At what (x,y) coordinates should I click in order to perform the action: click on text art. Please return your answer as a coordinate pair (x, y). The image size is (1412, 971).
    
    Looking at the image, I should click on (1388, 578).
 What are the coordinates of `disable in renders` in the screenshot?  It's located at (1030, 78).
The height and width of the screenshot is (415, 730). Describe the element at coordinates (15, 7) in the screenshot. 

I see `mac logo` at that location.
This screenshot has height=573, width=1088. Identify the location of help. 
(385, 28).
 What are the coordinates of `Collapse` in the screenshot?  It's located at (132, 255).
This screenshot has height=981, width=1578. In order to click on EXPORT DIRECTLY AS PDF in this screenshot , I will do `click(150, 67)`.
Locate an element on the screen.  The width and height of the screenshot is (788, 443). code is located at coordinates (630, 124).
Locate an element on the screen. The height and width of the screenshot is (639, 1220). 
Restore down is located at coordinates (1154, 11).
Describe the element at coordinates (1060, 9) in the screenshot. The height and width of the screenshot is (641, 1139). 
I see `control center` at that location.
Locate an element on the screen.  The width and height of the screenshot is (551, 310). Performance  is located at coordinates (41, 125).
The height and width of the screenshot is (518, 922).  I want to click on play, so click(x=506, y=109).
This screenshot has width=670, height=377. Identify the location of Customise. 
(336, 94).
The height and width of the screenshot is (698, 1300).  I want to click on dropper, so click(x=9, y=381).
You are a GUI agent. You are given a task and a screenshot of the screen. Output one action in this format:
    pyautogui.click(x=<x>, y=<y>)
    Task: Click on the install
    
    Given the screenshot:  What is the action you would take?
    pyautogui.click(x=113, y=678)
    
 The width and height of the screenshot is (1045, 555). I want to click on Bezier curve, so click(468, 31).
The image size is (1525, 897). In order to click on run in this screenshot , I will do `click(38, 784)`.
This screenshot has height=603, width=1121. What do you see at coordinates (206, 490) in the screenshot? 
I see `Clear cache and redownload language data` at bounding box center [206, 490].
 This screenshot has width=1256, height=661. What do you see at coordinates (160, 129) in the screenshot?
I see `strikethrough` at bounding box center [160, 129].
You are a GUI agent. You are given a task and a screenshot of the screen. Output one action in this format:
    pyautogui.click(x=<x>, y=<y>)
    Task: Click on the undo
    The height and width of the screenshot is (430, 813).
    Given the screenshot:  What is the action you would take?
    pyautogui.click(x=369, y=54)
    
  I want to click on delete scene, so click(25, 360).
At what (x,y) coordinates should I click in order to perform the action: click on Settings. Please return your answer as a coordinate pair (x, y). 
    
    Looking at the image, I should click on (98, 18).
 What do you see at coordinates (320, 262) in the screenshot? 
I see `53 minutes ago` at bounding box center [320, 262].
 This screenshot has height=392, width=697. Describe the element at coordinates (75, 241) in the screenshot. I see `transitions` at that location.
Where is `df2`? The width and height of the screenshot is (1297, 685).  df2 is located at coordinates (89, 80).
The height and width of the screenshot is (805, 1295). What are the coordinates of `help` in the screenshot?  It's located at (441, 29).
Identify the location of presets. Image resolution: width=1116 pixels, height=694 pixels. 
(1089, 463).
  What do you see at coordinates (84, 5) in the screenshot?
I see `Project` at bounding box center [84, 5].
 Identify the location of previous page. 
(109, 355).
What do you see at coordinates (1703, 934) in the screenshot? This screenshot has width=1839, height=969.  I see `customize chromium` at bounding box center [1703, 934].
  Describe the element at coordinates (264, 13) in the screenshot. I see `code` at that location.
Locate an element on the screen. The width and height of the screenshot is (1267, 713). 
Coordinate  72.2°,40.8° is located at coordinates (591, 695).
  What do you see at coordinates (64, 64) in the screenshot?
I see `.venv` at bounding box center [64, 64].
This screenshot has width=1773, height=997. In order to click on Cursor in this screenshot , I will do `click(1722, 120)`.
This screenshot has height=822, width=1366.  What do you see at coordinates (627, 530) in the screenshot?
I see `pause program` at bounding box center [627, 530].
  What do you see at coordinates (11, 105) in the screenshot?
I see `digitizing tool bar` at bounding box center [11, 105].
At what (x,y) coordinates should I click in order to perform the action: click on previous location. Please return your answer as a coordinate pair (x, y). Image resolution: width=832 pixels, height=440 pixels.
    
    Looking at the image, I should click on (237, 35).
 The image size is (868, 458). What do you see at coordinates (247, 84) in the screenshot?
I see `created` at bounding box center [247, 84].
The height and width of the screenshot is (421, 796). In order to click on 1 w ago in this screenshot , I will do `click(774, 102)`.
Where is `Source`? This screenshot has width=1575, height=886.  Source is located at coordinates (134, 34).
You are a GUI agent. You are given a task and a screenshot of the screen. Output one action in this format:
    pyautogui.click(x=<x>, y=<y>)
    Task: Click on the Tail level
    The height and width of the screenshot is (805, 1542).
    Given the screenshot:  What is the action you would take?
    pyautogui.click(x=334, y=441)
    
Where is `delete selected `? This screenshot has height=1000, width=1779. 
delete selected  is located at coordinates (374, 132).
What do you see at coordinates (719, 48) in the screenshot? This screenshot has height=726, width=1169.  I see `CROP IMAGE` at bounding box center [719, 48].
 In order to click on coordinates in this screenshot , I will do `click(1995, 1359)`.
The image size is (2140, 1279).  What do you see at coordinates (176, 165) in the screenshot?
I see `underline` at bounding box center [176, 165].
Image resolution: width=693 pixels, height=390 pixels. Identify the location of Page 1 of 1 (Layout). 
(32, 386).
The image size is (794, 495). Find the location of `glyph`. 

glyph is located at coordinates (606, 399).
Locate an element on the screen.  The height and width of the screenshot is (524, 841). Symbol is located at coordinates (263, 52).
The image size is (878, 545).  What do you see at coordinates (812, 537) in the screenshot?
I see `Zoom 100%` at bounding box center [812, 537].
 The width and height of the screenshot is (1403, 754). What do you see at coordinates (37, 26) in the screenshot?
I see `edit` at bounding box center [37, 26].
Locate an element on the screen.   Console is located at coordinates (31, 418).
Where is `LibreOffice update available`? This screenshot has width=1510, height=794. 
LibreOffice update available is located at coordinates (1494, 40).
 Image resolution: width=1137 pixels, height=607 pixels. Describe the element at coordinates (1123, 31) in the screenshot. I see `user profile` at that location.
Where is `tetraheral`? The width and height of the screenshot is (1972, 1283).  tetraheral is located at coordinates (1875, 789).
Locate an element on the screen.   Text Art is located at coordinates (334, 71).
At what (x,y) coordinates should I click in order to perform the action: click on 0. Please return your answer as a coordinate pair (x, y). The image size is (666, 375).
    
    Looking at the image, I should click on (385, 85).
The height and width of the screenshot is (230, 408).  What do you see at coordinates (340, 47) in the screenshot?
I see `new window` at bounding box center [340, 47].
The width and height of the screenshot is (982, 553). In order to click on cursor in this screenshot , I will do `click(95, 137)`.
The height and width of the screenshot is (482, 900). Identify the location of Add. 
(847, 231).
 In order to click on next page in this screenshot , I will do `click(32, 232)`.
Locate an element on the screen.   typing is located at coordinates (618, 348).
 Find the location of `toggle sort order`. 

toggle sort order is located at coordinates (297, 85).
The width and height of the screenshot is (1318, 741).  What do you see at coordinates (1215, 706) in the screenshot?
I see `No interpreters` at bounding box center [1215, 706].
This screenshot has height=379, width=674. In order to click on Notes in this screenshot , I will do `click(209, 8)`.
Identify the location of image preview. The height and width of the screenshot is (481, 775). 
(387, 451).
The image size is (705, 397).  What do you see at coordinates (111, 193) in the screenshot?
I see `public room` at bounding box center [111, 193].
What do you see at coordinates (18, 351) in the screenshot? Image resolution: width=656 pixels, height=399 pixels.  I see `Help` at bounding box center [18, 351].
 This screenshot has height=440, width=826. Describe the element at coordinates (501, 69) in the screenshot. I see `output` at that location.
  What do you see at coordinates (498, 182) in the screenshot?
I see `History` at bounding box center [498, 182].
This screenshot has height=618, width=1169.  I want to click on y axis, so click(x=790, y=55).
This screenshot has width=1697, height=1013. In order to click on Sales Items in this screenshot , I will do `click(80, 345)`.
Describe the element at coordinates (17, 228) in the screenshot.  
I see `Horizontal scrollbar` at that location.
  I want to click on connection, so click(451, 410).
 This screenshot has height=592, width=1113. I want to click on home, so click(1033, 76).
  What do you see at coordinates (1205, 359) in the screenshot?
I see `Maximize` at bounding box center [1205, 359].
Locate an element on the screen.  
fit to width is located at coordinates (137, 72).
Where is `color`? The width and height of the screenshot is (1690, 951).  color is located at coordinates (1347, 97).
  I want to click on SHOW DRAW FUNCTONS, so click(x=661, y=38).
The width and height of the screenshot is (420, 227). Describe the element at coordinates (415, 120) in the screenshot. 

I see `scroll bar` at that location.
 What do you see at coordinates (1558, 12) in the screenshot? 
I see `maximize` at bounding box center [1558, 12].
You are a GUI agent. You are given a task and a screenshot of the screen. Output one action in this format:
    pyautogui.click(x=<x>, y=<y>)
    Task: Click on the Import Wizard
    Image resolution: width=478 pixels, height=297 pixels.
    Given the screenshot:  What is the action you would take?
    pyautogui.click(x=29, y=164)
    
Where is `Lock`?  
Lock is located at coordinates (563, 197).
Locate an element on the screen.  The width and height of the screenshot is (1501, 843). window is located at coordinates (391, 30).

□ □ □

WHAT NEEDS TO BE DONE: Reproduce the material verbatim from the line containing "The width and height of the screenshot is (982, 553)." through the line containing "This screenshot has height=618, width=1169.", including both of those lines.

RESULT BELOW:
The width and height of the screenshot is (982, 553). In order to click on cursor in this screenshot , I will do `click(95, 137)`.
The height and width of the screenshot is (482, 900). Identify the location of Add. 
(847, 231).
 In order to click on next page in this screenshot , I will do `click(32, 232)`.
Locate an element on the screen.   typing is located at coordinates (618, 348).
 Find the location of `toggle sort order`. 

toggle sort order is located at coordinates (297, 85).
The width and height of the screenshot is (1318, 741).  What do you see at coordinates (1215, 706) in the screenshot?
I see `No interpreters` at bounding box center [1215, 706].
This screenshot has height=379, width=674. In order to click on Notes in this screenshot , I will do `click(209, 8)`.
Identify the location of image preview. The height and width of the screenshot is (481, 775). 
(387, 451).
The image size is (705, 397).  What do you see at coordinates (111, 193) in the screenshot?
I see `public room` at bounding box center [111, 193].
What do you see at coordinates (18, 351) in the screenshot? Image resolution: width=656 pixels, height=399 pixels.  I see `Help` at bounding box center [18, 351].
 This screenshot has height=440, width=826. Describe the element at coordinates (501, 69) in the screenshot. I see `output` at that location.
  What do you see at coordinates (498, 182) in the screenshot?
I see `History` at bounding box center [498, 182].
This screenshot has height=618, width=1169.  I want to click on y axis, so click(x=790, y=55).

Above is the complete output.